Inktoberが始まった2009年はアルフォンゾの本やInktoberは無名でした。表向きは「作って、シェアして、仲間を作って上達しよう!」という名のもとに#Inktoberのハッシュタグを通じて10年かけてコミュニティが作られました。Inktoberは参加した全てのアーティストによってここまで大きくなったムーブメントなのです。アーティスト達は10年経ってコミュニティが十分大きくなった途端の商標登録を裏切りのように感じました。Inktoberを使って実際に上達したり有名になり、作品集などを出している人がたくさんいます。彼らは今後Inktoberを使うたびにライセンス料を請求されるわけです。つまり、
「作ってシェアして仲間を探して上達しよう!」という建前の裏でカネ儲けしてる誰かがいる
ということです。シェアして公開したら本当に「約束されている」ように、仲間ができ、やる気が出てコミットメントがあがるのでしょうか?上達するのでしょうか?ハッシュタグをつけてシェアせずとも、非公開で黙々と描けば上達するもんじゃないんでしょうか?それとも、「シェアすること」で参加者が誰かの利益のために利用されているだけなのでしょうか?

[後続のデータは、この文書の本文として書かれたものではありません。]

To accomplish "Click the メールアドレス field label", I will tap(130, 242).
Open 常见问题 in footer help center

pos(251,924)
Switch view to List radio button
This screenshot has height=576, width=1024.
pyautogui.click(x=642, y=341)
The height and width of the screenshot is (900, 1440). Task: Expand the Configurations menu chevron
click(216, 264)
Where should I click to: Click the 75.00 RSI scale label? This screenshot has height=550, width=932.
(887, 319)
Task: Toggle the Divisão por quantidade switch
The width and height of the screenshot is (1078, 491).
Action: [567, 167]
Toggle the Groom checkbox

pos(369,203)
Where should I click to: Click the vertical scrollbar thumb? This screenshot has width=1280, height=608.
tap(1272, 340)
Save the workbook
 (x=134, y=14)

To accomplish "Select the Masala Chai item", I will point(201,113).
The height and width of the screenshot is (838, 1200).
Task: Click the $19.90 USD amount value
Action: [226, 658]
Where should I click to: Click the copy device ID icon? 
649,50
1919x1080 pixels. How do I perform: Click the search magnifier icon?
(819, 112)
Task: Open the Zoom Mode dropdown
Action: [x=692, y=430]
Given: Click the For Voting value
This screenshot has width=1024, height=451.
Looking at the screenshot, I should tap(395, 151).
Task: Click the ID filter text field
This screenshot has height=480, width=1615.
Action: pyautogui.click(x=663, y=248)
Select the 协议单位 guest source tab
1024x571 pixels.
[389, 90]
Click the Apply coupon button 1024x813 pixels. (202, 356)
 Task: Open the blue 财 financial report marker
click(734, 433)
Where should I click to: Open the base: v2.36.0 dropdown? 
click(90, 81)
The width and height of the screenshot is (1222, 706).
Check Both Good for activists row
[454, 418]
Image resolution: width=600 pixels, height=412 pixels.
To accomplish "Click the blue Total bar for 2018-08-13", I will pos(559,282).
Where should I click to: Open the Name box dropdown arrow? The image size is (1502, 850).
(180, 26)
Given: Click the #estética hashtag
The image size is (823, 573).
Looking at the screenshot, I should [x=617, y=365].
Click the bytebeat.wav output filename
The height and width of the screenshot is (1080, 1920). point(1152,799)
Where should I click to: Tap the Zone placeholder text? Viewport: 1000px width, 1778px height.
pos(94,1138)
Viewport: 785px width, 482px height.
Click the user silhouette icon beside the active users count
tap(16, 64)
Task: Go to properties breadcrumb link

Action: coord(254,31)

今Inktoberに参加することはInktoberの認知度を高め、商標権を持つ誰かの金儲けに加担するのでは、と疑うアーティストたちの間では #Inktoberを使わず 、テーマに沿った独自のタグを使うという新たな運動が起きています(#drawtober, サイバーパンク系なら#cyberpunkinkなど)。
SNSでシェアすることの意味
「シェアしよう!」の裏には「仲間を作る、上達する、機会が得られる」という建前がありますが、私個人の感触としてはどれもつぎ込んだ時間に対するリターンの少なさの方が目立ちます。フィードバックなどの上達の機会や仕事の依頼などのチャンスは皆無と言って正しいです。
なのになぜ、シェアしようという呼びかけが絶えないのでしょうか。投稿数が増えることで影響力を増やせるSNS運営側、「作品を載せる」というムーブメント、その創設者の認知度が上がるという側面は無視できません。
Inktoberを信じて参加したアーティスト達のように、影響力のある何かを信じて慕いアドバイスに従うことで誰かが儲かるための踏み台になっている様子はとても悲しい。餌食にならないためには誰が何と言っていても自分の頭で考えて自分に合った戦略を選ぶ勇気がいると思います。